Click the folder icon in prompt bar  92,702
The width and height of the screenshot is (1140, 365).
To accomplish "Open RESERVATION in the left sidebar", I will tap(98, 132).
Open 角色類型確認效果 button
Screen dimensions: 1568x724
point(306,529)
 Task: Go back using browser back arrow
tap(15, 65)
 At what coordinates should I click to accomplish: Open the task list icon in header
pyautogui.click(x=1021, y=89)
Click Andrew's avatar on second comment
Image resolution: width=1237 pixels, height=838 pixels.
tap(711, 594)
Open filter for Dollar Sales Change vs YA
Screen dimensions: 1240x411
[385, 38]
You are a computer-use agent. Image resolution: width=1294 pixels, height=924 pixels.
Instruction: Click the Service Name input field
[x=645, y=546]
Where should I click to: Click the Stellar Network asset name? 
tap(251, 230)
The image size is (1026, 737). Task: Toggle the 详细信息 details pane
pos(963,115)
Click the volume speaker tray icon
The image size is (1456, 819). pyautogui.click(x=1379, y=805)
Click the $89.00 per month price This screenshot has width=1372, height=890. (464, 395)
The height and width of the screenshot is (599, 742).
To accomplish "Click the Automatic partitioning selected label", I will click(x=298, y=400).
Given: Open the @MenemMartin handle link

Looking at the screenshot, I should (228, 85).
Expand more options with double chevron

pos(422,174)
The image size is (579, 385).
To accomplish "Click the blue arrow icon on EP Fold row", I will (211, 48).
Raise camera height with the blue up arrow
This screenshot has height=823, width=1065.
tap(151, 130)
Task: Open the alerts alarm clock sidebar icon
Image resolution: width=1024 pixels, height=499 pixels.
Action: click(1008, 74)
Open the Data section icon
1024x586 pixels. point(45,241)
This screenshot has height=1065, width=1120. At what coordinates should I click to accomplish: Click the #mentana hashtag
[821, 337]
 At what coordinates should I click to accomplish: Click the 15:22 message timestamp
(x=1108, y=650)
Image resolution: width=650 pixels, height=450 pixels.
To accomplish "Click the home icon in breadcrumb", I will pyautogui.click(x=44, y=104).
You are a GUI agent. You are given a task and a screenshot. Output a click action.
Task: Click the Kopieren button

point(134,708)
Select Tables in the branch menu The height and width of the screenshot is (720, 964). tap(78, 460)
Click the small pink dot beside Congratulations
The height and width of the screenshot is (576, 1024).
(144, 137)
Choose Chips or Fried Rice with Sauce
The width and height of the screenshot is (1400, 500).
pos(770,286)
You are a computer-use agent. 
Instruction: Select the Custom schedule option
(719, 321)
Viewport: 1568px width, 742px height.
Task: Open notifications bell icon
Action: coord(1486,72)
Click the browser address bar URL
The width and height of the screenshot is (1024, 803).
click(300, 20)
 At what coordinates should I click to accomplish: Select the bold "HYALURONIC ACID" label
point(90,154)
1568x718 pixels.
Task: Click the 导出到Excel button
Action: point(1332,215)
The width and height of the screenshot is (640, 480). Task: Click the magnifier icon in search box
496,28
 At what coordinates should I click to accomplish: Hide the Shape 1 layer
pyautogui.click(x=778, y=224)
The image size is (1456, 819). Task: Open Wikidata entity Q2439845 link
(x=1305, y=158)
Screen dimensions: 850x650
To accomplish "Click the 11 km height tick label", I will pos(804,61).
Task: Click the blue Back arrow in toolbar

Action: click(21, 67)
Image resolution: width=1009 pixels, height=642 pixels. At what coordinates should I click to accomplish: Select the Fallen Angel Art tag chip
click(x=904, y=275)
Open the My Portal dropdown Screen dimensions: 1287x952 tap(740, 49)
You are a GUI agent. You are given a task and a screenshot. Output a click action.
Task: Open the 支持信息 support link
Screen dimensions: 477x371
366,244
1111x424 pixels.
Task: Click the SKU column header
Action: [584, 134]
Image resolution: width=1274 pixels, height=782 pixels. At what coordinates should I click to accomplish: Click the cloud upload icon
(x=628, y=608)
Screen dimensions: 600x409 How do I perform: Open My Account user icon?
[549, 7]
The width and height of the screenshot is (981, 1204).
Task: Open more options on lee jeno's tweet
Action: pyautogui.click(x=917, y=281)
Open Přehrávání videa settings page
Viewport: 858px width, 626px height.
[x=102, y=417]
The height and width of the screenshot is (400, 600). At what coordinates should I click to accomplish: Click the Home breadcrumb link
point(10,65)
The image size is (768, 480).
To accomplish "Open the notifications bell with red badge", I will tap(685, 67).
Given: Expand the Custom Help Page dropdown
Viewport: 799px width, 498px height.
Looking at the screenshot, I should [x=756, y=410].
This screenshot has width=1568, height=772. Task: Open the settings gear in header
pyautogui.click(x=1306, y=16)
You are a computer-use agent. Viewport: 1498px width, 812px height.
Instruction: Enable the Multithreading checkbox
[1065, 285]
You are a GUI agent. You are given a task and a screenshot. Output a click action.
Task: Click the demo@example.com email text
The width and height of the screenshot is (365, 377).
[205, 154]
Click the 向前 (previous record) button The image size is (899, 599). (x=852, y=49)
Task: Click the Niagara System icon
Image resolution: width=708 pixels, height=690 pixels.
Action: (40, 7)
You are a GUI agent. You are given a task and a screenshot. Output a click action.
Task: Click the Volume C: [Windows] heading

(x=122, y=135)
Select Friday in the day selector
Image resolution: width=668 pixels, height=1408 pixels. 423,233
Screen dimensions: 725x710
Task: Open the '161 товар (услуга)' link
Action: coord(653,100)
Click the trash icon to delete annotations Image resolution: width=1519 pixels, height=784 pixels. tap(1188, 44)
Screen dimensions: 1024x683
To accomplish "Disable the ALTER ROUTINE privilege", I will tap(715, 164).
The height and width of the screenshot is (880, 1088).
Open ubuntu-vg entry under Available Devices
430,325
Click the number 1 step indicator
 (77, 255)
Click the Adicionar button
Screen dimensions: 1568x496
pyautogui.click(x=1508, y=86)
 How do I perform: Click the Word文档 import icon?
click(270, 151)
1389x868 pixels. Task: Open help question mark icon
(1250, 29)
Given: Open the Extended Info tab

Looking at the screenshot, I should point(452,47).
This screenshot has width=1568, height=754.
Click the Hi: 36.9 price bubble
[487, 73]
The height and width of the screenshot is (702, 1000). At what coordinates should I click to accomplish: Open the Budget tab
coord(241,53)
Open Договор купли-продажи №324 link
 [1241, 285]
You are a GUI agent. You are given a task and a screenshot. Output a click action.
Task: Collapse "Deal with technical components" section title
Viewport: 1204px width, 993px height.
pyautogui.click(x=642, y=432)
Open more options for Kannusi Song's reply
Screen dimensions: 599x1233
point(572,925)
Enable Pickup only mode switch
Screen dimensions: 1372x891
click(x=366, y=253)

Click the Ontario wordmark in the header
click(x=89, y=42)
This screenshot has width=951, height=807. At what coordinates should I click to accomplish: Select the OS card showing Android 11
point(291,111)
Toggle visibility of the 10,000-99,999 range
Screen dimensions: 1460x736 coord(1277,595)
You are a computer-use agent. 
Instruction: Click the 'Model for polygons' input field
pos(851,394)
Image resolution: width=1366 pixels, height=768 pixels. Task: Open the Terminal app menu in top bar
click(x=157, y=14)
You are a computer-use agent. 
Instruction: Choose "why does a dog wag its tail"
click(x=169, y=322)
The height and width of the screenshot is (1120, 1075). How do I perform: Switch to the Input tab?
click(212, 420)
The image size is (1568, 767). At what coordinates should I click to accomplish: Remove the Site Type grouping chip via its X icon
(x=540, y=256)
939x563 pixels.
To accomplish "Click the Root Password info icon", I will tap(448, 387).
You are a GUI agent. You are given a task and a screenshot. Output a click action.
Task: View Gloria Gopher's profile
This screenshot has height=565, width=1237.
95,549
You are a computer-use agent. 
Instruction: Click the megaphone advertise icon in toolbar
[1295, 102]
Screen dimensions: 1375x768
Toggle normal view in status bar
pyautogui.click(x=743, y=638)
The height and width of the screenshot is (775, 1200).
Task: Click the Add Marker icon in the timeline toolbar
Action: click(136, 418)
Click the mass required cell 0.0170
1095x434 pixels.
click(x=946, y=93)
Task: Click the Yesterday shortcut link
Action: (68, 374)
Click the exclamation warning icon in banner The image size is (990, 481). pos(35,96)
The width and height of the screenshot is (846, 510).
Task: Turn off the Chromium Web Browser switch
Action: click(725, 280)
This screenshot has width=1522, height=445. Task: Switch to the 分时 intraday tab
#####
Update the lines from the line with "This screenshot has width=1568, height=772." to the line with "click(x=89, y=42)" by replacing "Multithreading" with "Hyperthreading", leaving everything else unchanged. Return only those lines.

Exercise solution:
This screenshot has width=1568, height=772. Task: Open the settings gear in header
pyautogui.click(x=1306, y=16)
You are a computer-use agent. Viewport: 1498px width, 812px height.
Instruction: Enable the Hyperthreading checkbox
[1065, 285]
You are a GUI agent. You are given a task and a screenshot. Output a click action.
Task: Click the demo@example.com email text
The width and height of the screenshot is (365, 377).
[205, 154]
Click the 向前 (previous record) button The image size is (899, 599). (x=852, y=49)
Task: Click the Niagara System icon
Image resolution: width=708 pixels, height=690 pixels.
Action: (40, 7)
You are a GUI agent. You are given a task and a screenshot. Output a click action.
Task: Click the Volume C: [Windows] heading

(x=122, y=135)
Select Friday in the day selector
Image resolution: width=668 pixels, height=1408 pixels. 423,233
Screen dimensions: 725x710
Task: Open the '161 товар (услуга)' link
Action: coord(653,100)
Click the trash icon to delete annotations Image resolution: width=1519 pixels, height=784 pixels. tap(1188, 44)
Screen dimensions: 1024x683
To accomplish "Disable the ALTER ROUTINE privilege", I will tap(715, 164).
The height and width of the screenshot is (880, 1088).
Open ubuntu-vg entry under Available Devices
430,325
Click the number 1 step indicator
 (77, 255)
Click the Adicionar button
Screen dimensions: 1568x496
pyautogui.click(x=1508, y=86)
 How do I perform: Click the Word文档 import icon?
click(270, 151)
1389x868 pixels. Task: Open help question mark icon
(1250, 29)
Given: Open the Extended Info tab

Looking at the screenshot, I should point(452,47).
This screenshot has width=1568, height=754.
Click the Hi: 36.9 price bubble
[487, 73]
The height and width of the screenshot is (702, 1000). At what coordinates should I click to accomplish: Open the Budget tab
coord(241,53)
Open Договор купли-продажи №324 link
 [1241, 285]
You are a GUI agent. You are given a task and a screenshot. Output a click action.
Task: Collapse "Deal with technical components" section title
Viewport: 1204px width, 993px height.
pyautogui.click(x=642, y=432)
Open more options for Kannusi Song's reply
Screen dimensions: 599x1233
point(572,925)
Enable Pickup only mode switch
Screen dimensions: 1372x891
click(x=366, y=253)

Click the Ontario wordmark in the header
click(x=89, y=42)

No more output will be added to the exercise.